Bulent Yildirim, szef Organizacji Islamskich Praw Człowieka i Wolności (IHH) na temat izraelskich komandosów: „Mieli strach w sercach, ich kolana drżały; mieliśmy siłę, żeby zabić ich ponad setkę”.
W swoim przemówieniu na uroczystości islamskiej upamiętniającej szahidów z Mavi Marmara w Alanyi, szef IHH Bulent Yildirim ożywił tureckie stereotypy rasowe „skąpego i tchórzliwego Żyda”. Zapowiedział tłumom, że w czerwcu IHH dotrze do Gazy z nową flotyllą, liczącą 15 statków, a później także z konwojami lądowymi oraz samolotami, które wkrótce zakupi. Yildrim oświadczył, że celem tzw. „Flotylli wolności” było „przerwanie izraelskiej blokady Gazy”. „Pewnego dnia odprawimy nasze modły w oswobodzonym meczecie Al-Aqsa w wolnej Palestynie”, dodał.
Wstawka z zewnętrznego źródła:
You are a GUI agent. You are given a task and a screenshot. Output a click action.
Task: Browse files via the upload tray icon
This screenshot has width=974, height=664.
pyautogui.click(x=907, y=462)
Oto fragment jego przemówienia, odnoszący się do izraelskiej akcji na statku Mavi Marmara 31 maja 2010 roku. „Kiedy Izraelczycy zaatakowali, podjęliśmy decyzję. Chcieliśmy pokazać światu prawdziwe oblicze Izraela. Przez wiele lat działali oni bazując na swoich własnych wersjach wydarzeń, twierdząc, że zostali zaatakowani i udając, że są niewinni. Wydawali na to miliardy dolarów. Zabijali, a potem mówili: „umieramy”. Wsadzali do więzienia i mówili: „Racja stoi po naszej stronie”. Łamali ręce palestyńskim dzieciom, a potem mówili: „One rzucają w nas kamieniami”. Świat w to wszystko uwierzył. Imperialiści i prześladowcy uwierzyli. Egoiści i tchórze w to uwierzyli. Dlatego zdecydowaliśmy się nie zabijać, ale pokazywać ich prawdziwe oblicze. Pozwólcie, że powiem wam tak: powinni być bardzo wdzięczni za to że podjęliśmy taką decyzję. W przeciwnym razie, moglibyśmy zabić co najmniej stu z nich. A mieliśmy siłę, by to zrobić. Przejęliśmy ich broń i bomby. Ale gdybyśmy do nich strzelali, świat mógłby powiedzieć: ‘Oni są terrorystami. Nie prowadzą pomocy humanitarnej. Izrael ma rację.’ Dlatego właśnie dokonaliśmy takiego wyboru. Widzieliśmy ich drżenie kolan i ich serca przepełnione strachem. Nawet kiedy byliśmy brani do niewoli, widzieliśmy jak brakowało im odwagi. Naprzeciwko mnie była jedna z moich sióstr. Widząc odwagę w jej oczach, powiedziałem sobie: ‘Hej, Izraelu, zapomnij o naszych mężczyznach, nawet nasze kobiety nie boją się ciebie. Nasze kobiety mogą cię pokonać’.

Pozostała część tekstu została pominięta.